Be wary of beginners

Playing in a game with people who don’t know what they’re doing can be utterly infuriating

Play your real poker against the players and play against the novices with caution

‘That’s what you get for playing with novices!’ It’s a phrase one of our freelancers – and I won’t say who as it might offend her – used to trot out every time she lost, whether she was playing with novices or not. Without her knowing, it became her catchphrase, and it was quickly adopted by everyone in the office who thought it was hilarious.

Beyond the comedy though, there is a very good point to be made here. Close your eyes and think of another game you play. Now imagine yourself playing someone who hasn’t got a clue what they’re doing. Football, darts, backgammon, Scrabble, Unreal Tournament… If you play a ‘novice’ at any of these, you simply can’t lose, as long as you’re trying to win.

With poker, the opposite is true. If you’ve never played before you can beat anyone! Generally the dealer will help you out, telling you what your options are and how much you can bet. And if you pick up a pair and don’t fold, and it turns into a set, and you don’t fold, you can bust anyone in the world. You don’t even need to have a big starting hand. You can play along with any two cards, hit a miracle board, end up with a big stack and not have the faintest idea how, why or what you’re supposed to do with it.

What’s more, there’s a myth that you want people like this in your game. This is a big mistake. Playing with complete novices is actually one of the hardest games of poker you’ll ever play, as you’ll appreciate if you watched poor Norman Pace trying to deal with his clueless opponents on Showbiz Poker last year. His only relatively successful tactic? Burying his head in his hands in frustration and saying, ‘It’s impossible. Absolutely impossible.’


This horrible scenario has happened to me on a number of occasions. I sat down in a media tournament recently and the lady next to me turned, smiled, and said, ‘I’ve never played before in my life.’ I got that sinking feeling and thought I was in for a long night. I was actually in for one hand. I got pocket Queens, raised, and got a very tentative ‘I’m not sure if I should be doing this’ kind of call from the novice. The flop was Eight high so I bet and got a call. The turn was another rag so I bet – very big this time. And got a call. And so on, until all our chips were in the middle and she turned over her cards to reveal trip Eights asking, ‘Is that any good?’ If the dealer wasn’t there I’d have lied and scooped the chips in.

I made the mistake of thinking she’d be doing the same with any two cards. And she probably would have. But there is a way round this most awful of predicaments. If you’re in control of your surroundings, adhere to the following rules:

1. Don’t invite them to your home games. You don’t want people who can’t play in your home games – you just want people who can play, but play badly.

2. If they insist on coming (or if they’re your partner or flatmate), print out the rules and make sure they know them inside-out before you let them play.
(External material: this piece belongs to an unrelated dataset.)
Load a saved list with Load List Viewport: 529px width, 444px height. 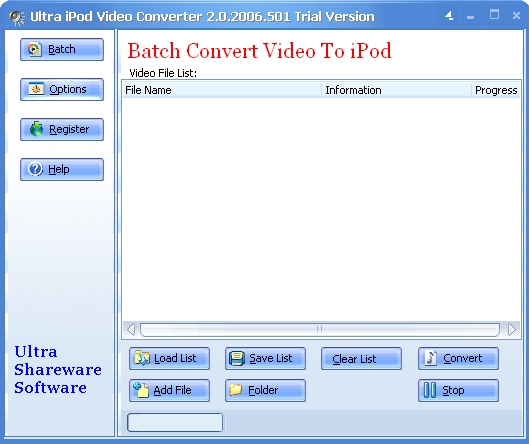tap(169, 358)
In an ideal world, let them loose on the internet for a few hours first as well.

If that’s impossible, don’t despair, because it’s still possible to prevail. You just need to play a different game. You need to play tight. You need to forget about bluffing. You need to get your chips in when you’re sure you’ve got a big edge pre-flop, without giving them a chance to draw to anything that might commit them to their hand (and remember that could be something as ridiculous as a number that’s close to theirs).

You need to keep in mind at all times that your opponent could have absolutely anything. That a call could signify a good or a bad hand. And that they’re as likely to blunder into a monster holding as anyone else, but that they’re likely to underplay it because they don’t know its significance. Play your real poker against the players and play against the novices with caution and you should – for the most part – end up on top.